_Task objective_
Return the data from the line with "You are a GUI" up to and including the line with "click(x=86, y=39)", unchanged, and leave the pictures out.

==============================

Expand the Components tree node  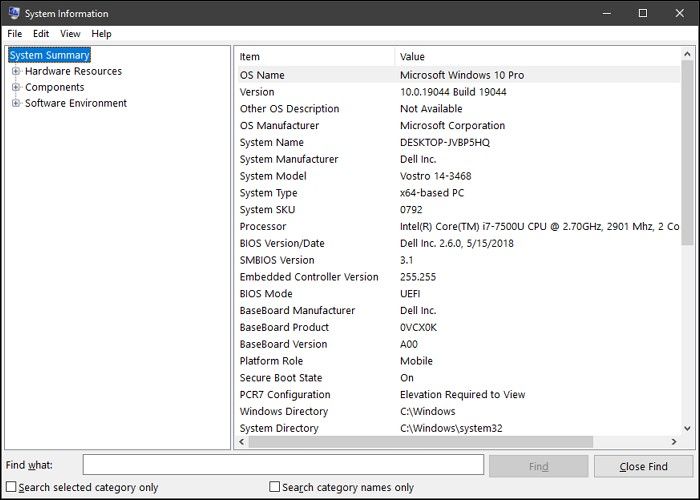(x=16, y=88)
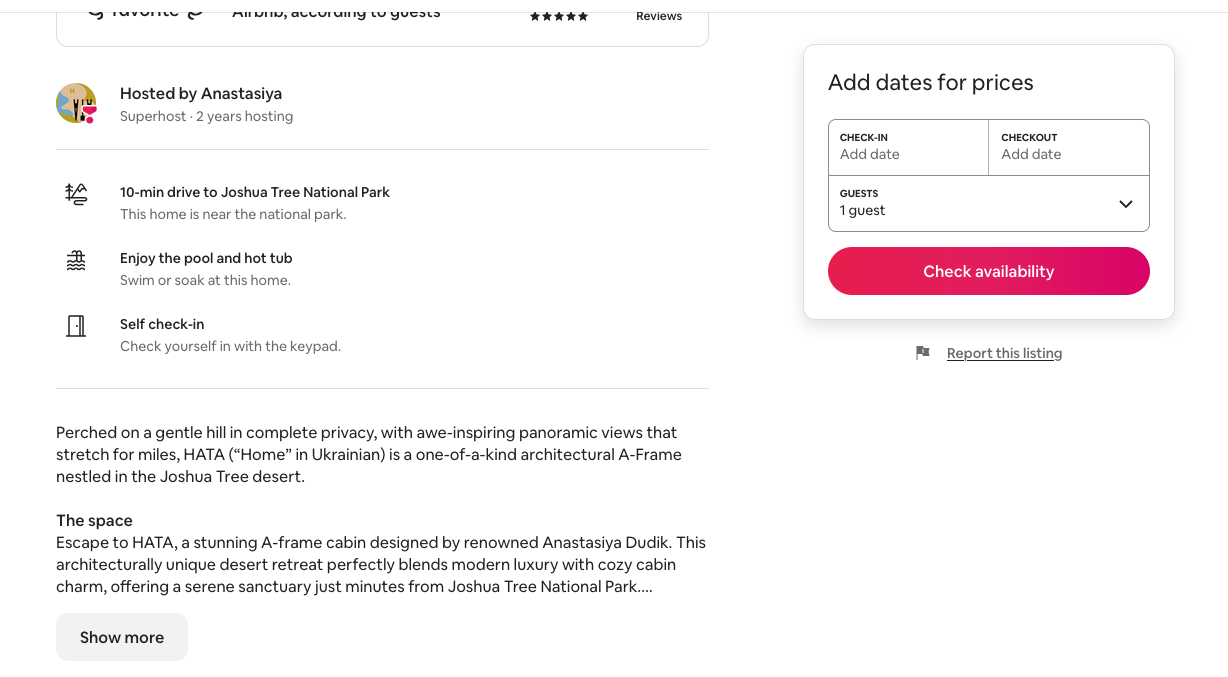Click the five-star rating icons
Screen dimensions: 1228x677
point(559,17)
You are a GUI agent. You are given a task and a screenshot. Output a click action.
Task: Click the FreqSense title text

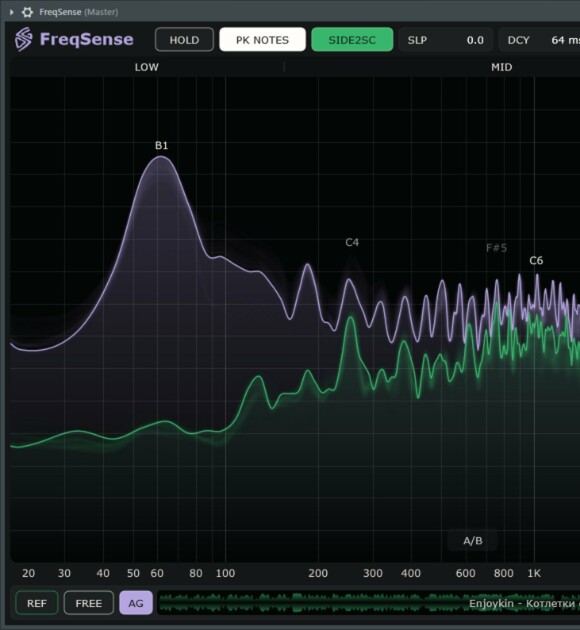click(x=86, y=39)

==============================

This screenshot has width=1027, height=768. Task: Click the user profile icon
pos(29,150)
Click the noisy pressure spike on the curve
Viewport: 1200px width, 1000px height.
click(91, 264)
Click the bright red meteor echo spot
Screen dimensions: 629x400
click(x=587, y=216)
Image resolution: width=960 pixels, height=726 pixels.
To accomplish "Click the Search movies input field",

==============================

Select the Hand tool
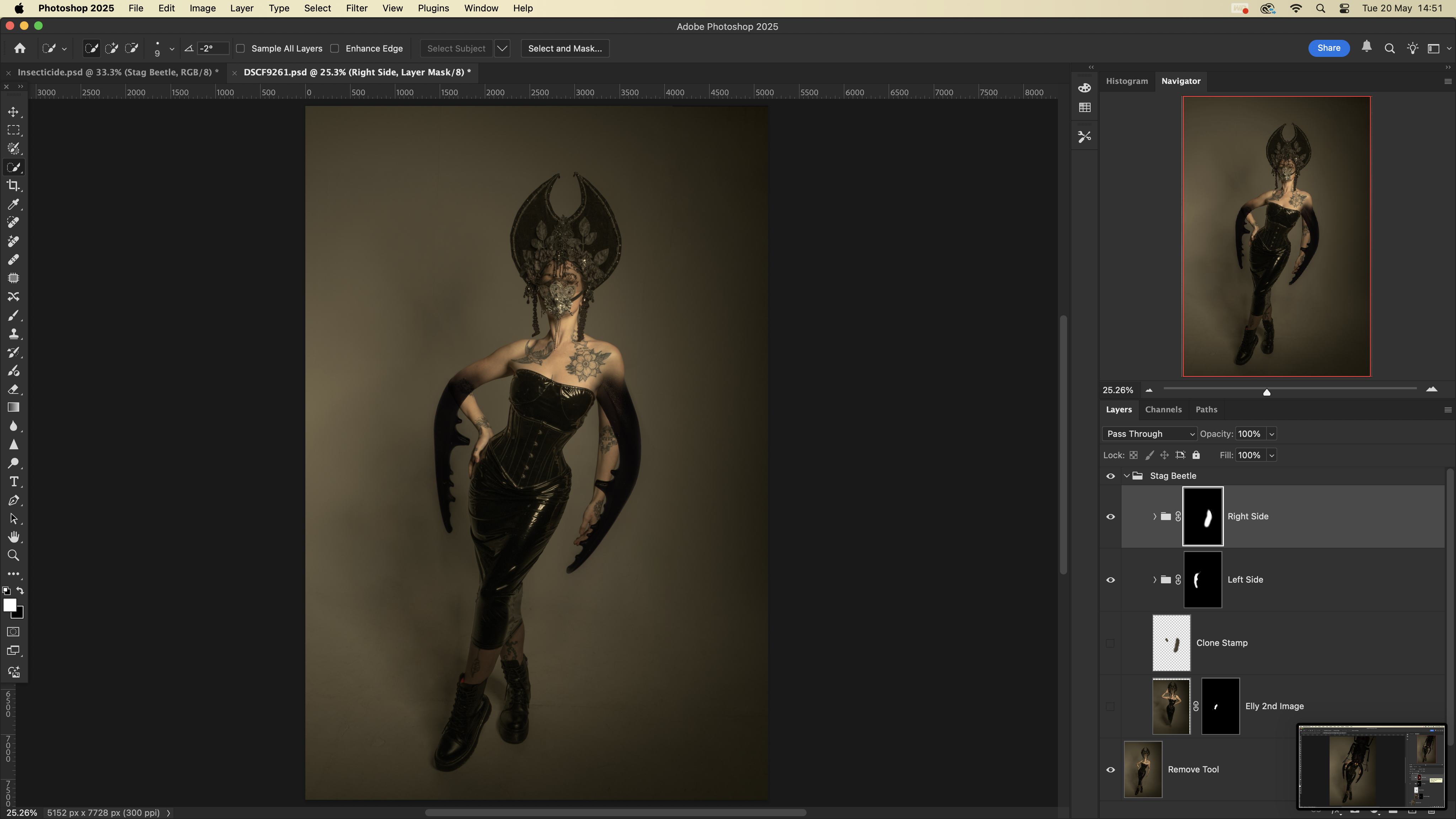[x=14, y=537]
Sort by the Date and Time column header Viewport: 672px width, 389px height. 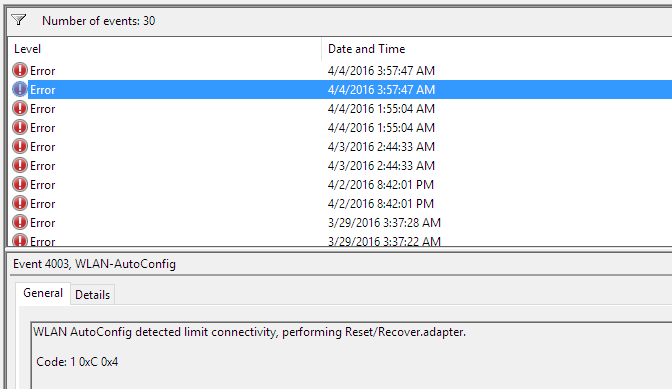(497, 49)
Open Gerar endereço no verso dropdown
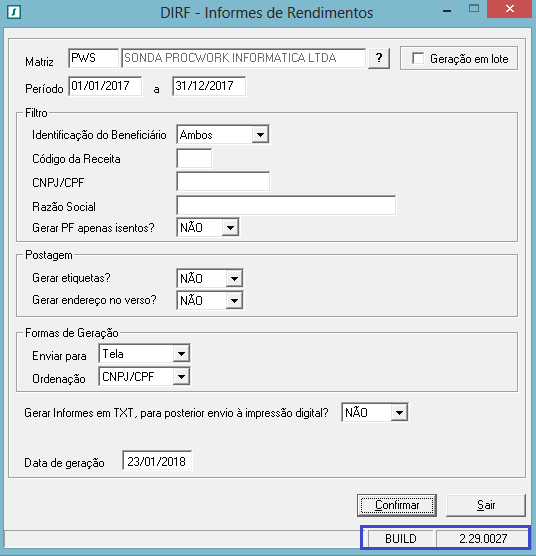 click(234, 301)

==============================

_Output of the exercise_
You are a GUI agent. You are given a task and a screenshot. Output a click action.
Task: Click the FreqSense title text

click(x=86, y=39)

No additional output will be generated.